Chapitre 14

Quand la potion est tirée, il faut la boire. Le dimanche matin, Hermione rassembla son courage et prit la direction du bureau d'Ariana Dumbledore. Elle ne croisa personne entre la salle commune des serdaigles et le passage d'Elizabeth Beurk, et pas âme qui vive non plus dans le couloir principal des cachots. Elle toqua doucement à la grande porte de chêne massif et attendit qu'elle pivote légèrement sur ses gonds. Quand ce fut fait, elle entra, sans hésiter. Ariana Dumbledore était assise derrière ce même bureau auprès duquel elle l'avait reçue quelques semaines auparavant, et elle la drapa d'un regard à la fois intrigué et plein de défi.

- Bonjour, Miss Granger, la salua-t-elle, les doigts joints sur ses lèvres. Prenez un siège.

- Bonjour professeur Dumbledore.

Sa voix était décidée.

- Severus m'a dit que vous étiez fin prête à risquer la préparation de l'antidote. Il a également ajouté qu'il s'occuperait de vous guider concernant la recherche de remèdes aux ingrédients de base de la potion.

Elle réorganisa machinalement une pile de parchemins et esquissa un sourire.

- C'est bien, c'est très bien. Severus est le meilleur pour cela.

Hermione eut un sourire gêné et gigota un peu sur sa chaise. Elle sentait le malaise pointer. Jusqu'ici, elle s'était interdite à laisser ses méninges turbiner. A présent, elle ne pouvait s'empêcher de revoir en flashs leur précédente entrevue, le bal de Noël, la Bague de Gaunt… Si elle finissait par lâcher la bride de ses pensées, elle craignait d'imaginer le pire, faute de savoir le vrai,. Vite, vite, que Dumbledore lui donne cet ingrédient, ses mises en garde, tout ce qu'elle voulait, et qu'elle la libère. L'atmosphère était pesante, légèrement toxique, comme si d'une seconde à l'autre, un filet du Diable pouvait lui sauter à la gorge.

- Vous semblez inquiète... murmura Ariana.

Son regard bleu glace la pénétra instantanément alors qu'elle posait son menton sur ses phalanges en se penchant légèrement vers elle. Hermione ne perçut rien qui s'apparente à un usage de légilimancie et pourtant, une très légère sensation d'oppression s'empara d'elle. Près de la main gauche d'Ariana, aux doigts effilés mais robustes, reposait la longue baguette de Sureau. Le cœur d'Hermione sprinta et une bouffée de chaleur escalada sa gorge. La crise d'angoisse la guettait.
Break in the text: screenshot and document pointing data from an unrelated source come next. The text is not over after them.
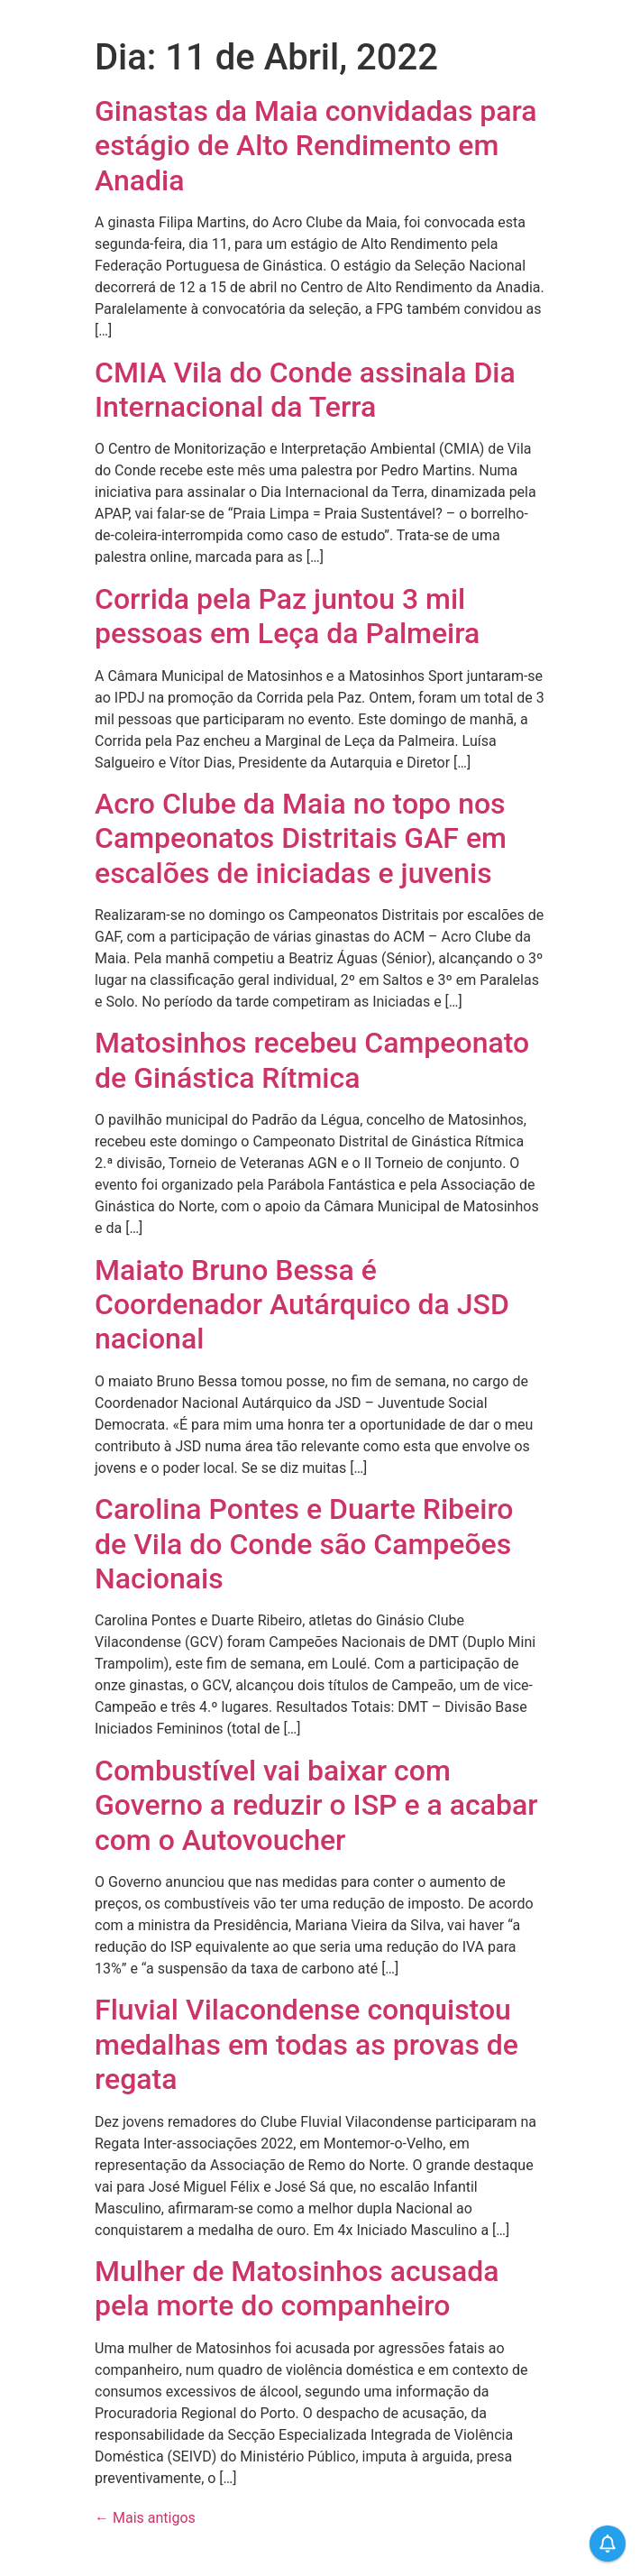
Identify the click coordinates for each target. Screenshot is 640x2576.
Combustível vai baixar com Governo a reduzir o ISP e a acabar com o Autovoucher (316, 1805)
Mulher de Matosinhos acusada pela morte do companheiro (296, 2288)
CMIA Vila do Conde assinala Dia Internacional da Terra (305, 389)
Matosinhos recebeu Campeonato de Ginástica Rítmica (312, 1060)
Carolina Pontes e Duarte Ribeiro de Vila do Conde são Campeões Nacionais (304, 1544)
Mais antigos (145, 2517)
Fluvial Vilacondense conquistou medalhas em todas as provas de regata (306, 2044)
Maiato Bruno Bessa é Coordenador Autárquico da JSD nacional (302, 1305)
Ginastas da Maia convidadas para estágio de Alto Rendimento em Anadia (316, 146)
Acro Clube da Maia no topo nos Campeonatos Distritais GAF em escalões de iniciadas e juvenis (301, 838)
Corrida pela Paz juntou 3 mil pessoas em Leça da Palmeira (287, 616)
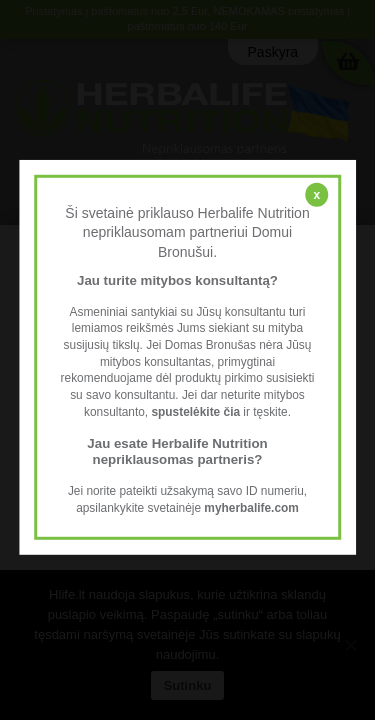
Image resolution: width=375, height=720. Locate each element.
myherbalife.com (251, 508)
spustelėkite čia (195, 411)
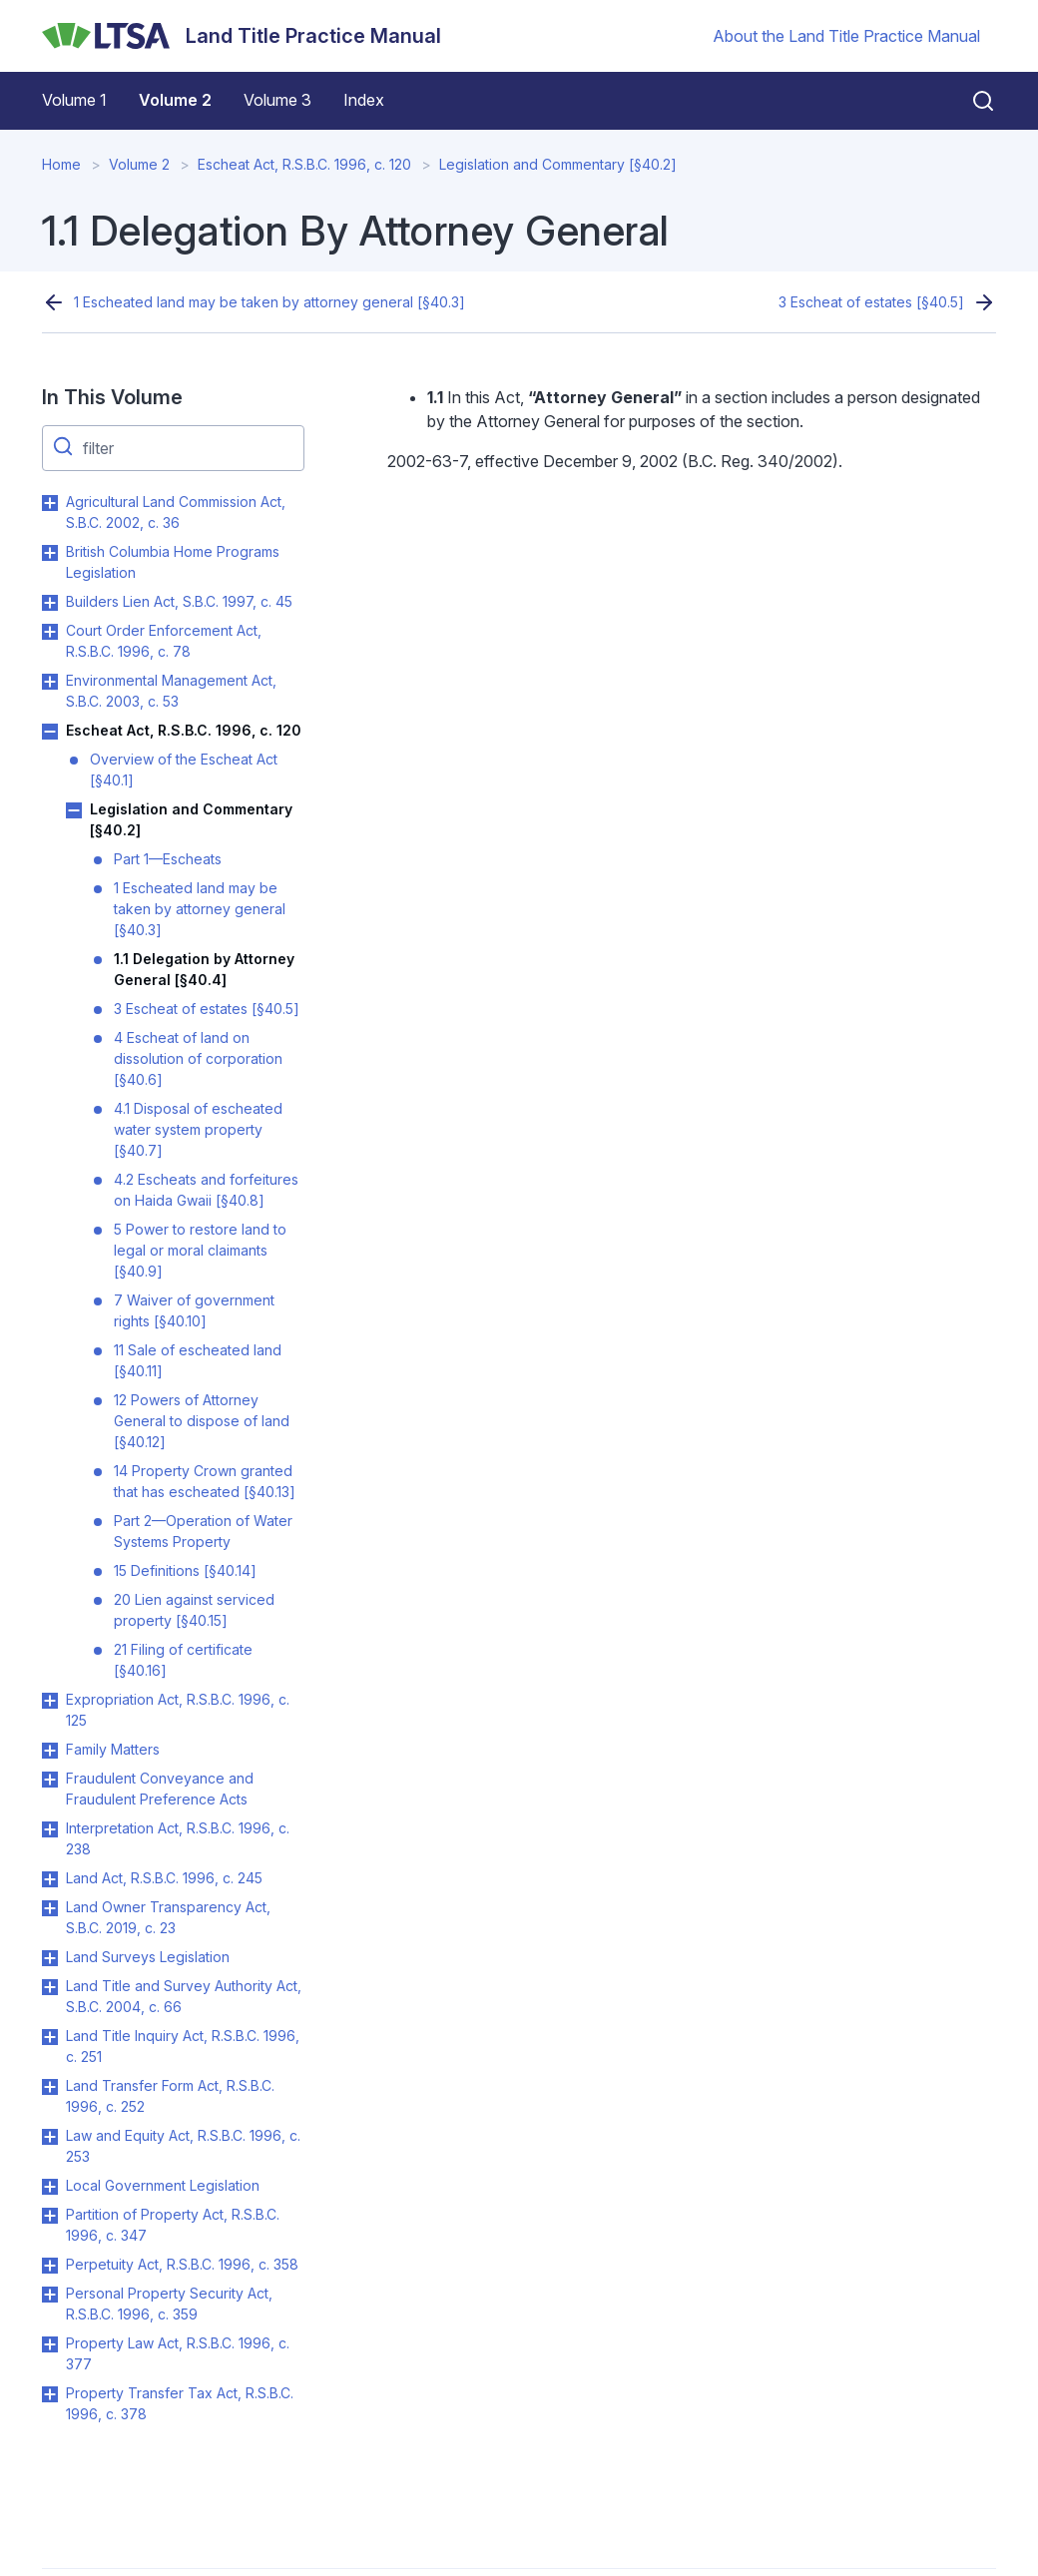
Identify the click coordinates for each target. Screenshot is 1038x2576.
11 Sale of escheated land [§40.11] (197, 1360)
- Je vous assure que tout va bien, professeur, mentit-elle, la voix un peu trop rauque.

Il y eut un long silence durant lequel la sorcière continua à la scruter.

- Miss Granger se pose beaucoup de question au sujet de ta baguette, Ariana, lança une voix posée, près de la porte d'entrée.

Hermione n'avait pas surveillé ses arrières. Elle sursauta de manière si magistrale qu'elle se cogna douloureusement le genou sous le plateau du bureau. Lentement, Tom Jédusor sortit de l'ombre et approcha. Il avait surgi de nulle part, très exactement comme le filet du Diable qu'elle avait pressenti et redouté.

- Je ne pense pas me tromper, questionna-t-il, plongeant son regard acajou dans le sien.

Hermione eut un mouvement de recul, alors qu'elle ne pouvait à nouveau pas empêcher les images issues de son ancienne vie de défiler dans son esprit. La destruction de la coupe de Poufsouffle, le combat final entre Harry et Voldemort, Ron, trempé, l'épée de Gryffondor à la main, Hagrid portant Harry dans ses bras, Bellatrix enfonçant sous son menton la lame pointue d'un poignard d'argent... Elle saisit ses tempes et rompit le contact.

- Ne cherchez pas à enfouir vos souvenirs, Miss Granger. Je sais tout. Je connais tout cela depuis notre contact visuel, dans la Grande Salle, fin septembre.

Jédusor s'assit à demi sur le bureau et croisa les bras.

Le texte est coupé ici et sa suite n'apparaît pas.